Shortened URLs work by deploying an HTTP redirect.  It’s nothing magical and is pretty low-resource overhead for a service running a URL-shortening site.  A lot of web site owners will deploy their own URL-shortening by owning a short domain and using that, but most people are not site owners or web developers.  Most of the time, it’s one consumer sending another consumer a URL and their choice of URL shortening is limited and often that is what phishing attacks exploit.

Here’s what I propose:

Most of the purpose behind URL-shortening is for delivery and not necessarily a limitation of the technology used to display the URL.  For example, Twitter imposes a 140-character limit solely because they only want to transport 140 characters.  Once the message is delivered to the recipient, there is no longer a need to limit how the message is displayed.  If someone sends you a tweet and you view it on your phone, more often than not your phone will automatically create a live link to that message.

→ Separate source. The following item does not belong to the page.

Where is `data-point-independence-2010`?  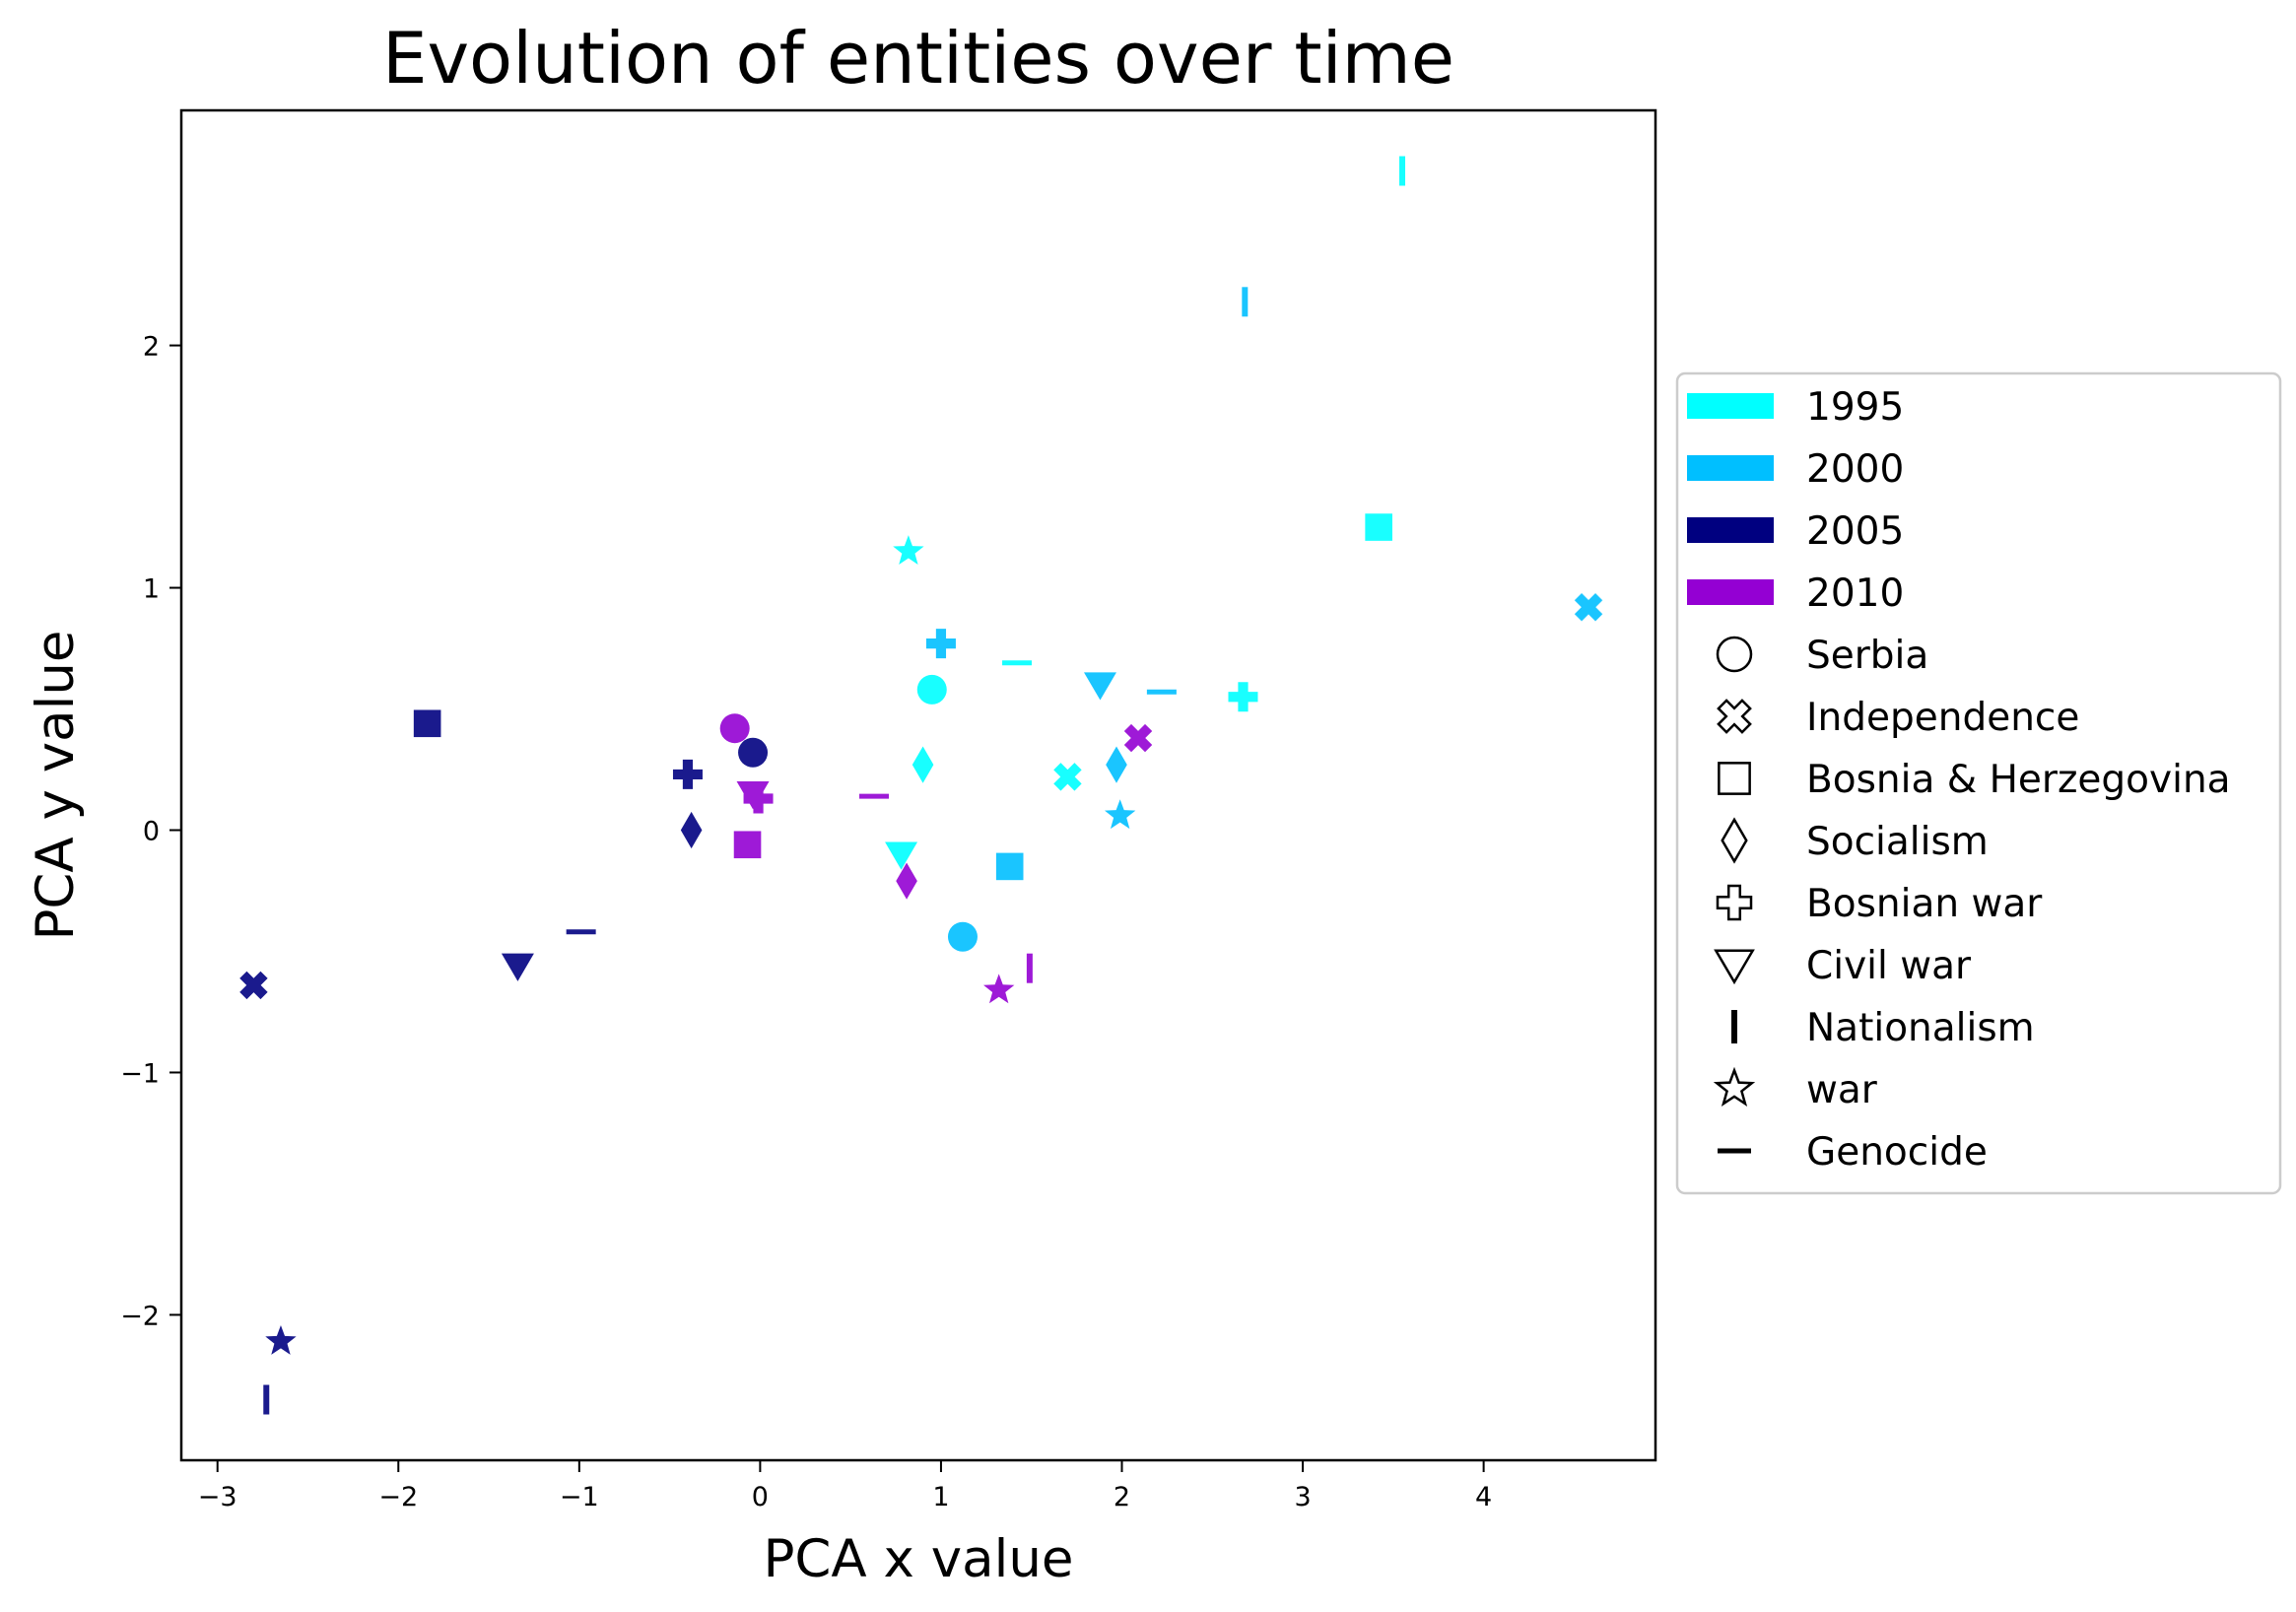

So, if I want to send a link to http://bit.ly/aZTRIP in a message, the device displaying it makes it a live link like so http://bit.ly/aZTRIP.

However, the device that is enabling the display is not typically limited to 140 characters.  Remember, that’s just a transport limitation.  So, there is no reason to not support a mechanism in the display device to pre-fetch a URL via a HTTP HEAD request to determine what the ultimate landing URL will be and then subsequently display that URL in some way so that the recipient can learn what URL they will end up on BEFORE clicking the link.  In desktop environments where mouse hovering is available, it would be as simple as adding a title tag to the link where the value of the tag is the landing URL.

For example, the live link above does not have such a title tag, but this one does: http://bit.ly/aZTRIP. If you hover over it, notice that it tells you where the shortened URL will lead to.

For mobile devices, that gets a little harder to mimic since there is no equivalent “mouse hover”, but there are any number of other ways to do it:

All of this could easily be made possible by pre-fetching the reference to the shortened URL by the device used to display the message, without a need to pre-fetch the actual page.

This can also be done by service providers before messages are delivered, but it’s generally not a good idea for delivery services to edit the content of messages, so this really should be left to the display devices themselves.

The caveats are added network bandwidth for both the recipient and URL shortening services, and click stats for URL shortening services might get skewed higher, but ultimately it would allow URLs from such services to be more easily trusted as there will be methods in place to preempt the effectiveness of phishing attempts on unsuspecting consumers.  The tradeoff is well worth it.

So who will be the first to deploy this on a broadly deployed device or platform?